Текст книги "Стилист (СИ)"
Автор книги: Наталья Лось
сообщить о нарушении
Текущая страница: 14 (всего у книги 16 страниц)
44. Местные радости и разочарования. Последний заход
Геля, растратившая на зонтики деньги, припасенные для подарков из Парижа, никак не могла понять, что сделал с ней новый знакомый, заставивший поверить в крайне сомнительный проект, в который он втравил спокойного и уравновешенного Юрика. Действо вышло за рамки конкурса, и ведь, странное дело, – все в зале были в трансе, включая жюри. Забыли, что публика должна сидеть смиренно. А тут хлопали-топали, свистели, визжали, стонали, телефонами мигали. Сначала Геля с недоверием отнеслась к идее с зонтиками, которые должны иллюстрировать дождь над подиумом. А когда среди толпы раскрылись разноцветные парасоны моделек, заметила: дамы в зале тоже стали шарить в своих сумках в поисках зонтов. Чудный перфоманс! Теперь у нее будет восемь дорогущих парижских зонтов на все случаи жизни.
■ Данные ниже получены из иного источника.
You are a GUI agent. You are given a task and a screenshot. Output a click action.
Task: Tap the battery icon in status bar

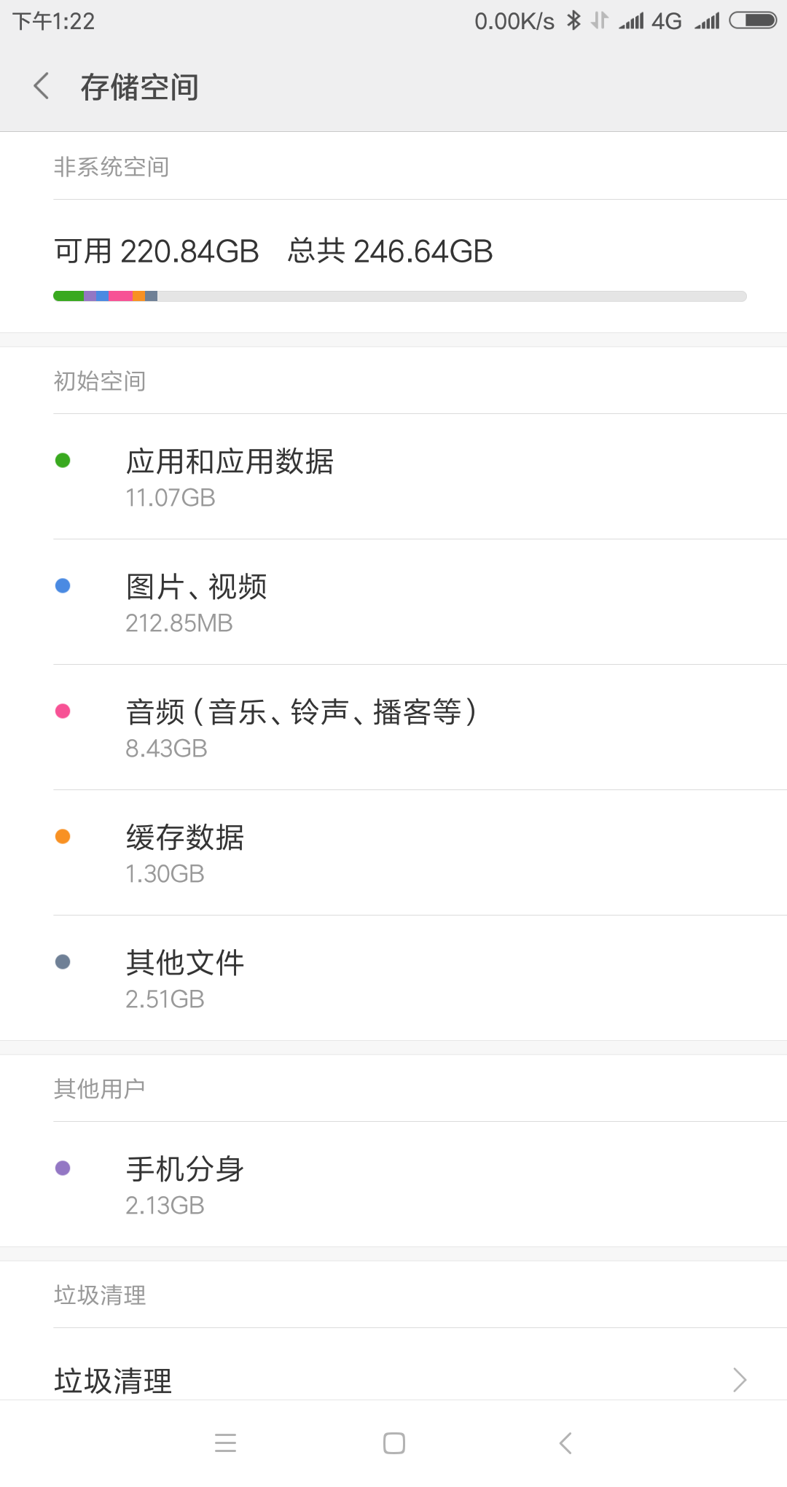(753, 20)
Ух ты, Степан Олешка, Алешничек проклятый, мой маг и герой!
Вечером Геля с желтой коллекцией погрузилась в самолет. Улетать так скоро совсем не хотелось. В ее жизни появился новый человек, который вызывал очень противоречивые чувства, и следовало бы на месте разобраться – в чем этот магнетизм, идущий потоком от Олешки, а Геля воспринимала это слово не как фамилию, а имя олененка, отставшего от рождественского воза с подарками.
Олешка все знал про подарки! Он необычно мыслил, разговаривал и действовал! А это чудесное состояния ожидания, когда он представлял свои необычные проекты! Им названия даже невозможно было придумать!
Парамонов отправлял ее одну, но Геля на него не обижалась. Ей хотелось побыть наедине с собой, чтобы остыть – или понять, что кипение только началось.
Гена попробовал написать Стилисту письмо с вопросами, которые очень мучили его. Письмо получилось длинным и жалким. Надо было разговаривать, глядя друг другу в глаза. Уж не поехать ли в аэропорт и увидеть своими глазами возвращение Юрика Латуна и главное – реакцию на встречу? Узнать, какая муха укусила Стилиста, который так внезапно оставил давние отношения, ничего не объяснив.
В этот день он изо всех сил держался без своего допинга, чтобы никакой мелочью не испортить о себе впечатление после разлуки.
После исчезновения Стилиста жизнь Голявина стала однообразной: его работа максимально сократилась. Он конфликтовал, приходил на показы навеселе, перестал навещать «качалку», дизайнеры были недовольны его видом. Всё шло к разрыву контракта. Он много раз пытался найти себе нового друга, но заменить Юрика никто не мог. Вернуть Стилиста для Гены означало – вернуться в прежнюю беззаботную жизнь с красивым отдыхом, путешествиями, стильной одеждой и уважением.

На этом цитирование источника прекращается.